Design: This cross-sectional study included the 55 largest private and 55 largest public and philanthropic health research funders by annual health research expenditure, all national ethics committees, all clinical trial registries, the 5 highest impact peer-reviewed scientific journals by Journal Impact Factor for each of the 59 fields of clinical medicine, and all research data repositories in clinical medicine. All official websites, online reports and grey literature information sources of stakeholders were assessed for the presence of a data sharing policy and, if present, its magnitude of support for data sharing.
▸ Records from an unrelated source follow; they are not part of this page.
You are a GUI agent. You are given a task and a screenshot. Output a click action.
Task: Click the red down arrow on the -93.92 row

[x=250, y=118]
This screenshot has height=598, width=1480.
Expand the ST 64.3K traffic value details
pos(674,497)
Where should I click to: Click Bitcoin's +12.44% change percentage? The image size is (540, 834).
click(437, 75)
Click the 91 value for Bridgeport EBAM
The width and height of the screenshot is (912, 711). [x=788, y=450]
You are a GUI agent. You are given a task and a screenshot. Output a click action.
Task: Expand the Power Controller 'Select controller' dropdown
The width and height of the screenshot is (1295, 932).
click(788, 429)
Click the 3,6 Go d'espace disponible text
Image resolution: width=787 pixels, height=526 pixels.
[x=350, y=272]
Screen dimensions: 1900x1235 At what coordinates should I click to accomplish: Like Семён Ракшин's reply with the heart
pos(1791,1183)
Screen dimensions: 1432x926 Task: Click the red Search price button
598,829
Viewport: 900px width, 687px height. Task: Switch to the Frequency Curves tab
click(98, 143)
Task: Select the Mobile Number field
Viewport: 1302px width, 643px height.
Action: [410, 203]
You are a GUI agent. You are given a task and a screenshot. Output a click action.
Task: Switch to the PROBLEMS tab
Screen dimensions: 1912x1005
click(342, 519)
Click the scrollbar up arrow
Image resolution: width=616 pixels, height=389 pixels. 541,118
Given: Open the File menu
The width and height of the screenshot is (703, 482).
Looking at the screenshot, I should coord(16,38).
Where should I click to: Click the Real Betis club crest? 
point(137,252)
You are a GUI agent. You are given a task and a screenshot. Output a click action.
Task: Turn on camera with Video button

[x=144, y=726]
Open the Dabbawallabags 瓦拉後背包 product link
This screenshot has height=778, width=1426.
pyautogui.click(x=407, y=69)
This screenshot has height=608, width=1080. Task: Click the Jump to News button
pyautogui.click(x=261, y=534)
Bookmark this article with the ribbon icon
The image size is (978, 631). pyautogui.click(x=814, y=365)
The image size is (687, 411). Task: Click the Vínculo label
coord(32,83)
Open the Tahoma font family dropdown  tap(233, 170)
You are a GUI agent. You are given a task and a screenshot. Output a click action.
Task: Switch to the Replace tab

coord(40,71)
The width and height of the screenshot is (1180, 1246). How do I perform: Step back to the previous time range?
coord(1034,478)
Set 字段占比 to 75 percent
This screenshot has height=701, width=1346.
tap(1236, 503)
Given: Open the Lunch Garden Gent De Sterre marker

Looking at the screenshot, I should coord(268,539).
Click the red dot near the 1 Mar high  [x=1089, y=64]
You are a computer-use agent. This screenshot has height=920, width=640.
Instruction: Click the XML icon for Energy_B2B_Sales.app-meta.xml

Results: Overall, 110 funders, 124 ethics committees, 18 trial registries, 273 journals, and 410 data repositories were included. More than half (55%, N=110) of funders recommended or required data sharing, and this was more common if they were a private pharmaceutical and biotechnology funder (80%, 35/44), from a high income country (64%, 56/88), or from North America (71%, 22/31). Only 4 (3%, N=124) ethics committees recommended data sharing, and all were from high income countries. Only 1 (6%, N=18) trial registry recommended data sharing. Almost two-thirds (63%, N=273) of journals recommended or required data sharing, and these had a similar median 2022 Journal Impact Factor (median 8.6, IQR 15.2) to other journals. Few (12%, N=410) data repositories recommended or required data sharing, and these were more commonly from East Asia and Pacific (20%, 5/25) or international (20%, 4/20).
Conclusion: Data sharing imperatives were not met by most stakeholders.